Media and security professionals on Thursday, April 15, during a virtual panel session, discussed the relationship between the media and national security in Nigeria.
The Webinar on Mass Media and the Intersection of National Security and Civic Space in Nigeria was organised by the Whiteink Institute for Strategy Education and Research (WISER) with support from the Open Society Initiative for West Africa (OSIWA)
HumAngle monitored the dialogue which was opened by Saleh Bala, a retired Brigadier General and the President and Founder of WISER, and moderated by Nnenna Ijeoma Elendu Ukeje, a former Chair of the House of Representatives Committee on Foreign Affairs.
The guest speaker, Abdulrahman Dambazau, a retired general and one time Nigerian Army chief, during his presentation, stated that “the pen is mightier than the sword,” adding, “the media is a very powerful tool for both the citizens and the government, if properly used for its purpose for national development.”
He noted that the mass media power is subject to abuses and misuse, just like governments are also subject to abuses of the citizens’ rights, especially in non-democratic or underdeveloped nations.
Dambazau, also a former Minister of Interior, explained that the mass media can play a huge role in ensuring national security if it concentrates on the issues of good governance, especially as it relates to the issues of human security, following the 1994 UNDP re-definition of national security, to include both “freedom for fear” and “freedom from want.”
“This is especially because at the roots of most of the national, regional, and even global challenges are issues of poverty, illiteracy, hunger, diseases, unemployment, environmental degradation, corruption, etc,” he said.
Dambazau further stated that to be credible, the mass media needs to be transparent and objective in reporting and publishing, to give the public the trust and confidence required for its contributions to national development.
He lamented that “in Nigeria, for example, we generally see a divided media along regional, ethnic and religious lines, and the readership also reflects these divisions.”
Cheta Nwanze, the Lead Partner at SBM Intelligence in his discussion said the pen, can also be used to build, not just the man, but his environment, and his descendants.
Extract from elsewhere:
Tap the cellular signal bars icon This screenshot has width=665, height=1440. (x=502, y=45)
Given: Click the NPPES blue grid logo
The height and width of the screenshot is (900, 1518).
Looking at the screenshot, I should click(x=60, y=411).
So the pen’s role is vital in shaping our country, not just for us, but for our children.
He pointed out the importance of the media for accountability and promoting peace in the county.
“In Nigeria, one of the ways in which to sink money without accountability is through a security budget.”
“It is on this same premise of a lack of accountability that has led to a media blackout in the Northeast. One of the greatest mass atrocities in Borno–the Rann Bombing in 2017–came to light because of sustained media campaigns.”
He highlighted that because of the media blackout, reportage of abuses from that section of the country has ranged from low to nonexistent, even more damning was the restriction of aid agencies which would have ordinarily filled in this gap.
“These kinds of restrictions end up creating a bitterness that isn’t seen, and which creates more violence, sustaining a vicious cycle,” he noted.
Other panellists were Brigadier General Sani Kukasheka Usman, the former Director, Public Relations of the Nigerian Army who spoke on the impact of social media on security and peace. Emeka Izeze, a fellow of the Weatherhead Center for International Affairs also emphasized the nexus between the media, government and security.